• _SOURCE RECORDS_:
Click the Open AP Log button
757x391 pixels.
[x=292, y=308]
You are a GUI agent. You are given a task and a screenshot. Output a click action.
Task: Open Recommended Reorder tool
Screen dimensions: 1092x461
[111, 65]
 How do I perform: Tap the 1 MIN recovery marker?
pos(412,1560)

==

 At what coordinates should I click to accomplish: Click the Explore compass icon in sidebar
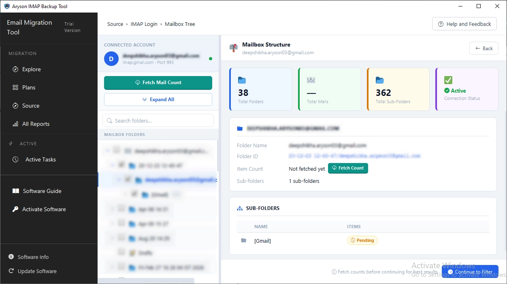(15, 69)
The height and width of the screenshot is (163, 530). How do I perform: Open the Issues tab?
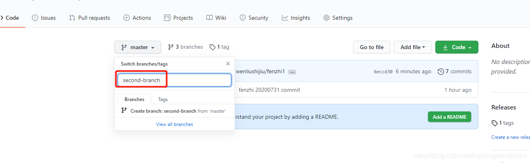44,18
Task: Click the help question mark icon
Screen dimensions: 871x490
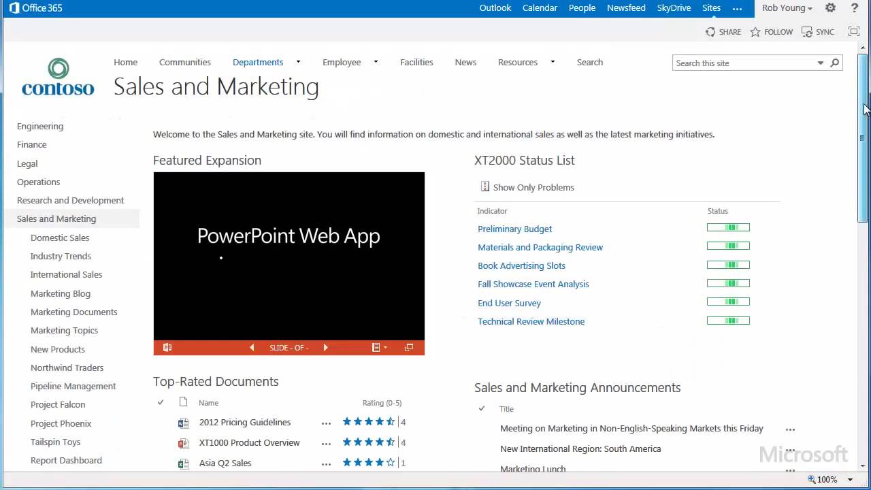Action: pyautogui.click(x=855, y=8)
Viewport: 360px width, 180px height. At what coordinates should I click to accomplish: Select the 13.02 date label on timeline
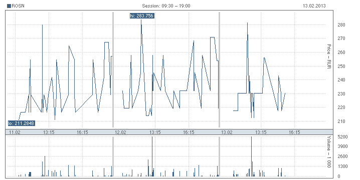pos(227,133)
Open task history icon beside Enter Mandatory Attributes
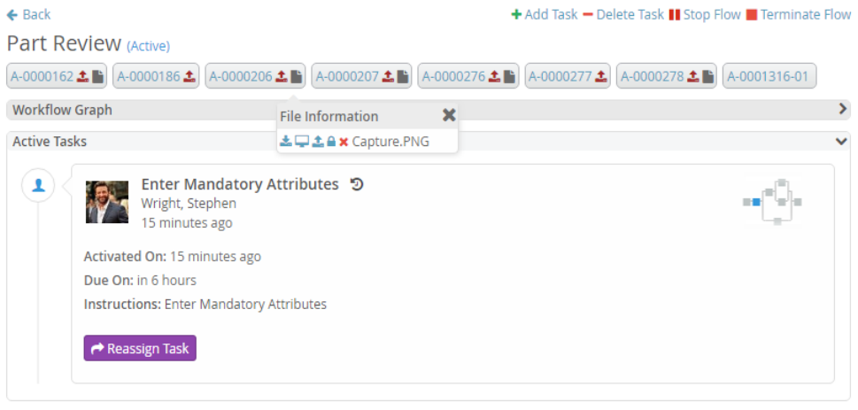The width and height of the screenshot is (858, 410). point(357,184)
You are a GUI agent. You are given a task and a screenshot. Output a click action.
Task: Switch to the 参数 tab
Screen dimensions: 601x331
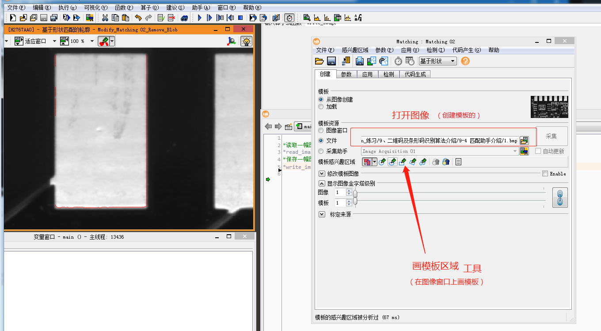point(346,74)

--

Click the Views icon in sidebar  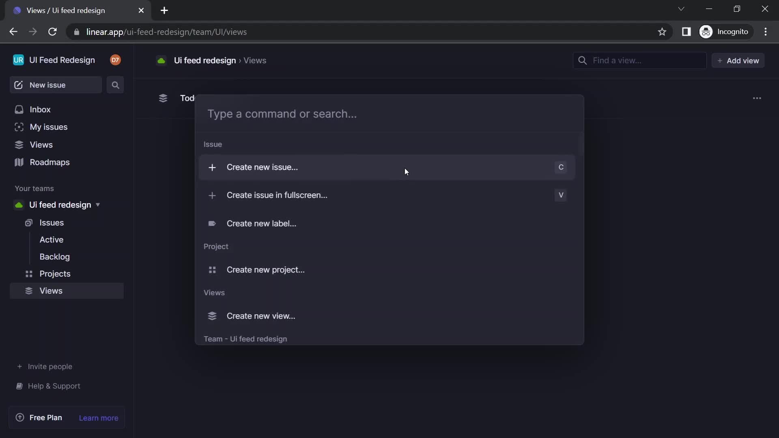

• _TASK STATEMENT_:
Reproduce word for word, with pictures dropped, only the part of the material above that opens with the line containing "At what coordinates should I click to accomplish: Click" and closes with the line containing "Task: Click the help question mark icon".

• _WRITTEN RESPONSE_:
 At what coordinates should I click to accomplish: Click the Explore compass icon in sidebar
(15, 69)
The height and width of the screenshot is (163, 530). How do I perform: Open the Issues tab?
44,18
Task: Click the help question mark icon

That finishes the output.